May 06, 2024 — Vector data type and Vector similarity functions — Preview

With this release, we are pleased to announce the preview of VECTOR data type, Vector Similarity Functions, and the Vector Embedding Function. These features enable important applications that require semantic vector search and retrieval.

For more information, see Vector Embeddings.

New SQL data type

The following data type was introduced in recent releases:

Category

New data type

Description

Vector

VECTOR

With the VECTOR data type, Snowflake encodes and processes vectors efficiently.
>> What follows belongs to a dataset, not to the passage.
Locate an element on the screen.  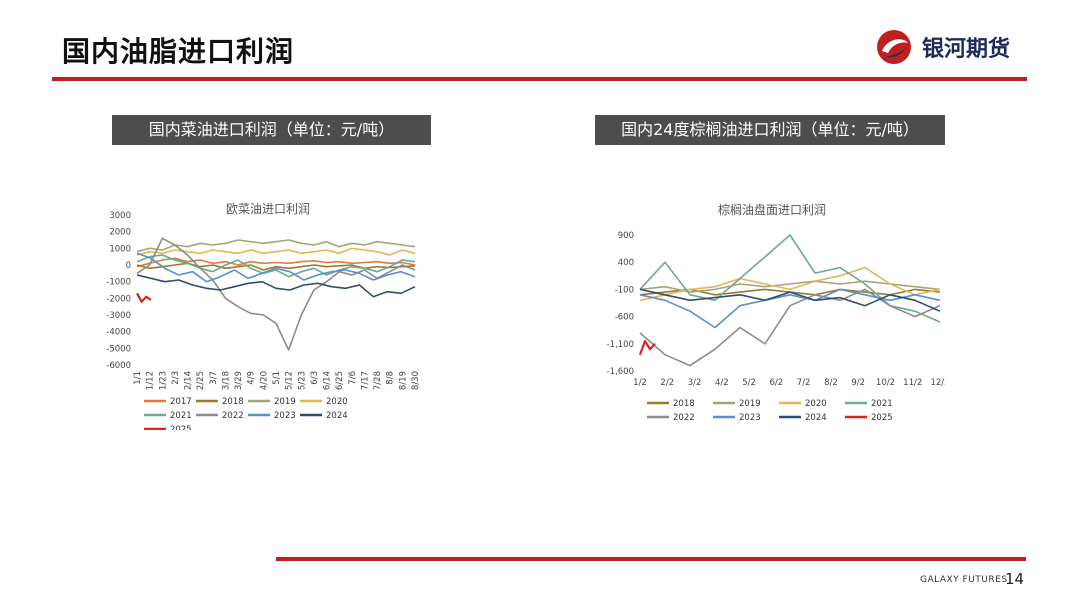
x-tick-label: 1/12 is located at coordinates (151, 380).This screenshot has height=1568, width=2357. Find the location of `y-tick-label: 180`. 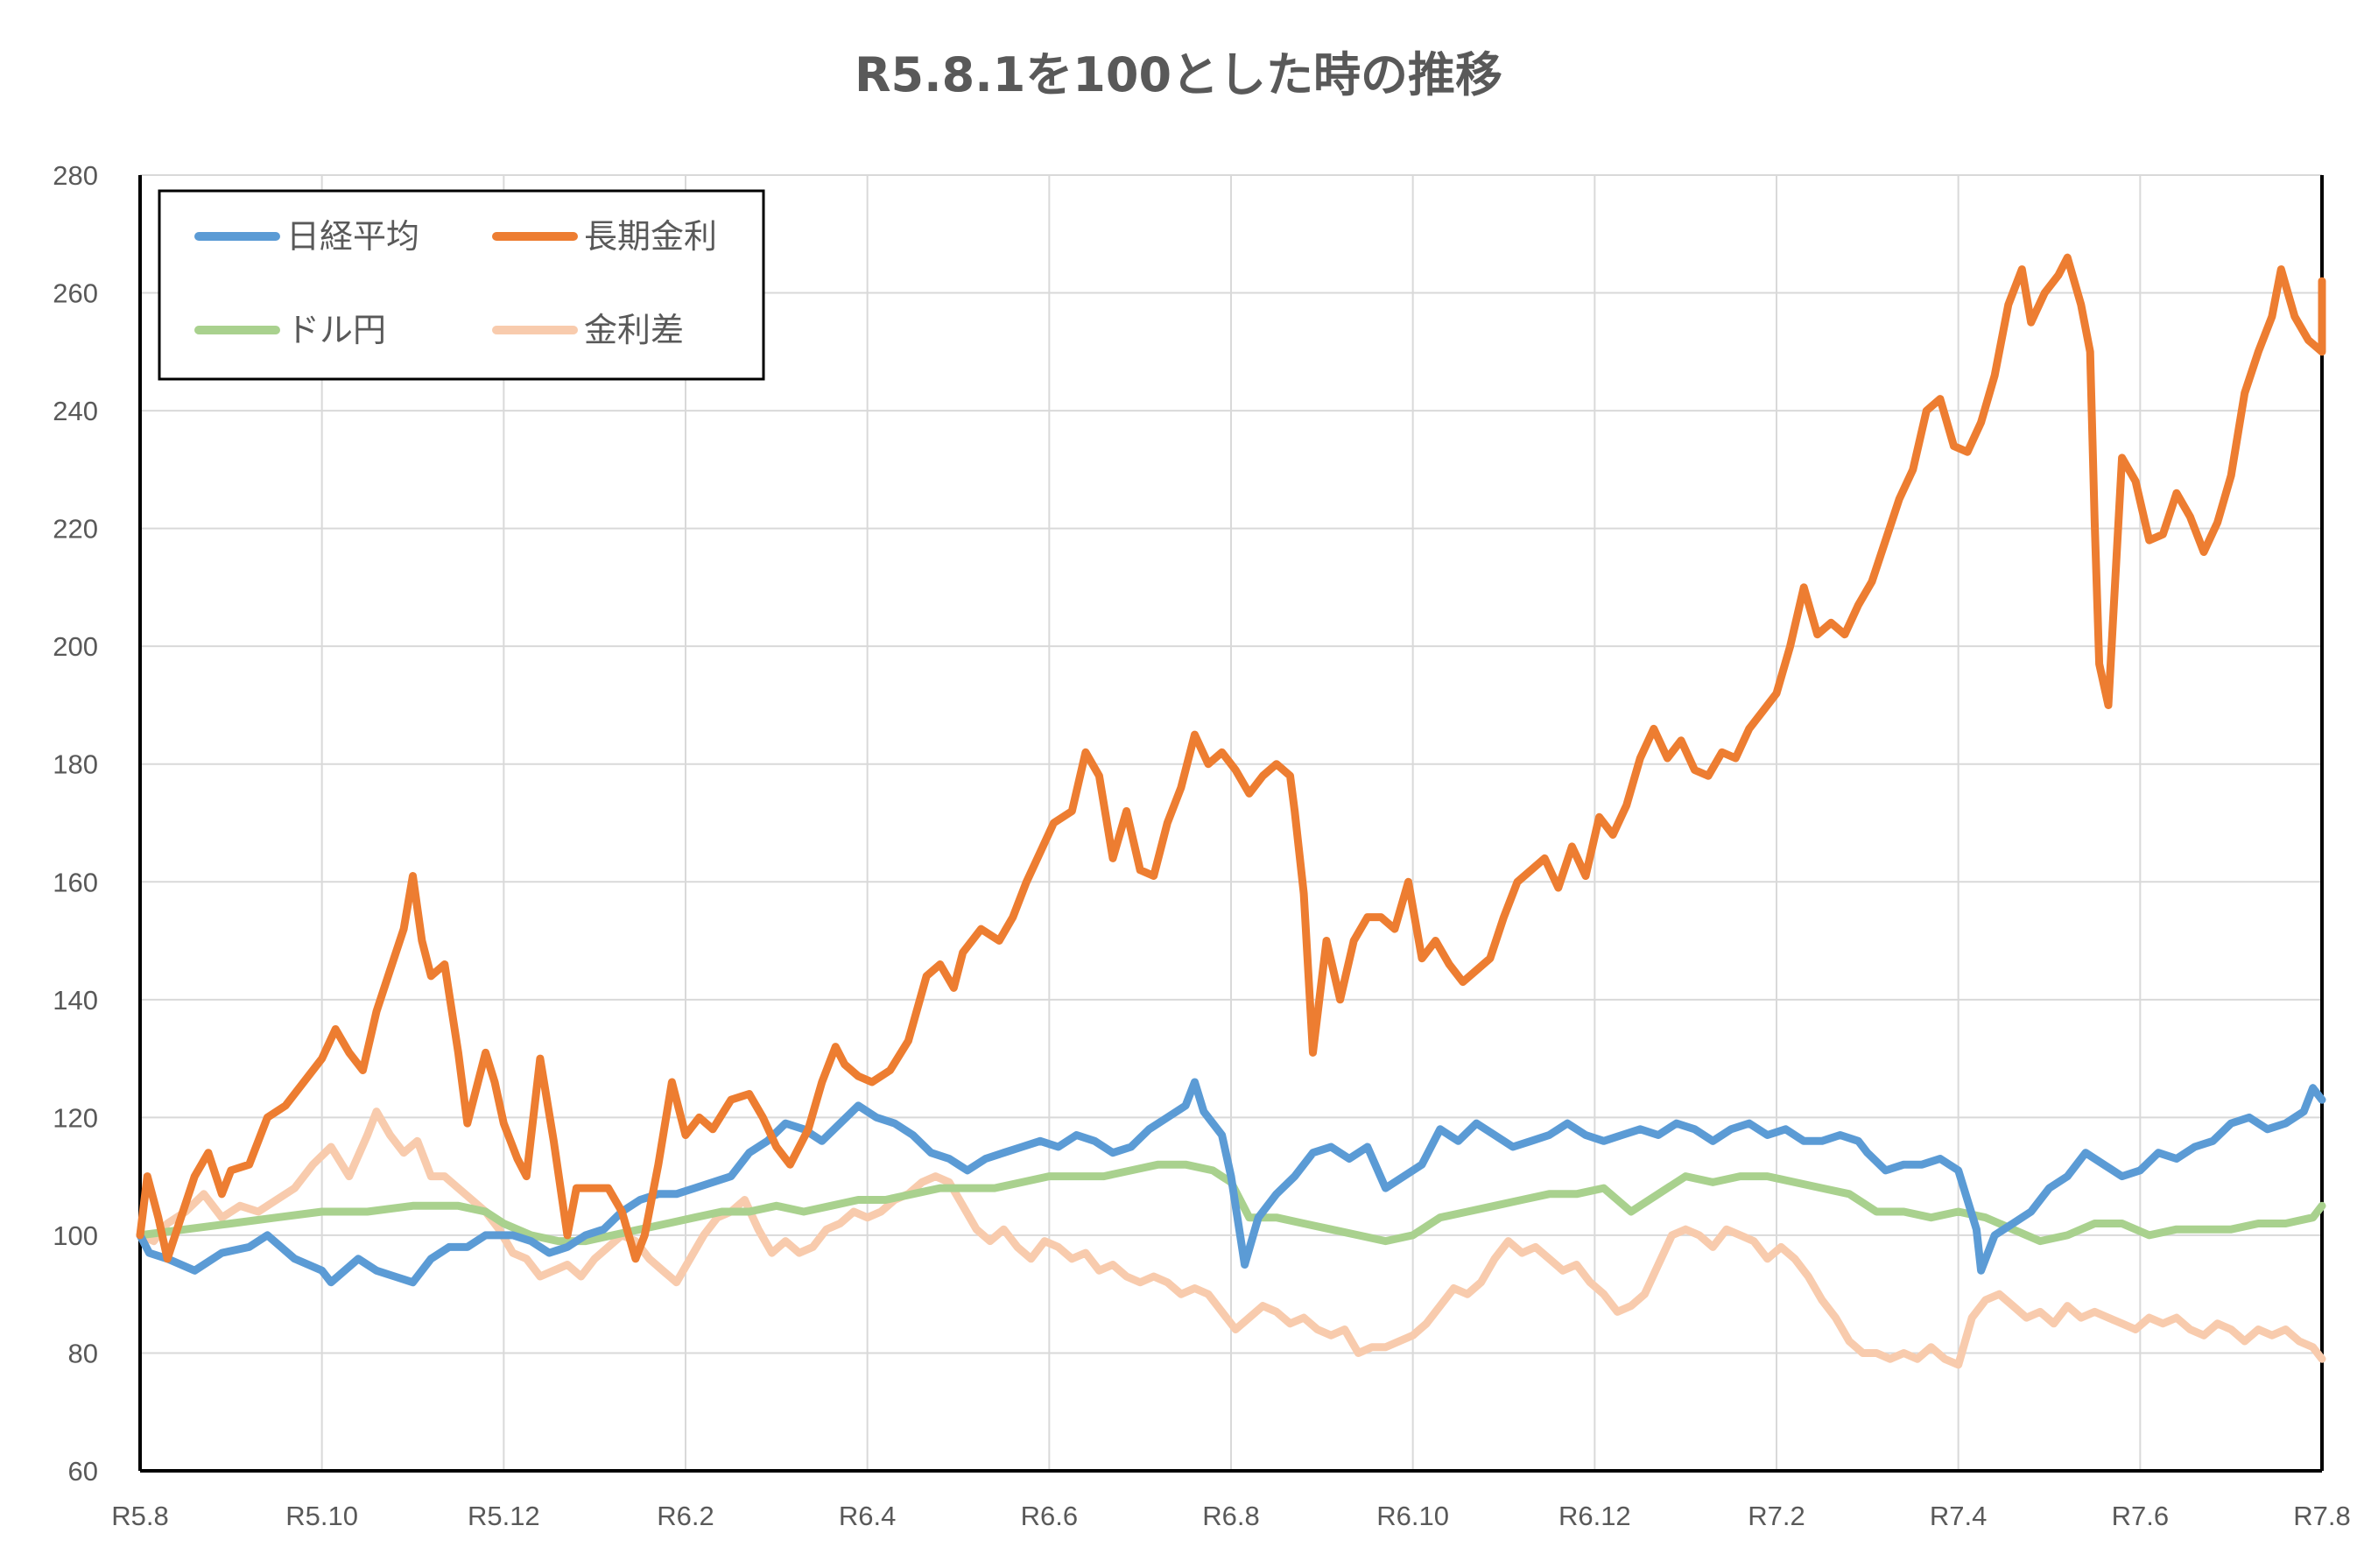

y-tick-label: 180 is located at coordinates (76, 765).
This data type supports semantic vector search and retrieval applications, such as RAG-based applications, and common operations on vectors in vector-processing applications.

New SQL functions

The following functions were introduced in recent releases:

Function Category

New Function

Description

Vector Similarity Function

VECTOR_INNER_PRODUCT

Returns the inner product of two vectors. The inner product (also known as the dot or scalar product) multiplies two vectors

Vector Similarity Function

VECTOR_L2_DISTANCE

Measures the L2 distance between two vectors.

Vector Similarity Function

VECTOR_COSINE_SIMILARITY

Measures the cosine similarity between two vectors, which is the angular distance between the vectors in a multi-dimensional space.

LLM Function

EMBED_TEXT_768 (SNOWFLAKE.CORTEX)

Creates a vector embedding for a given string of text in English.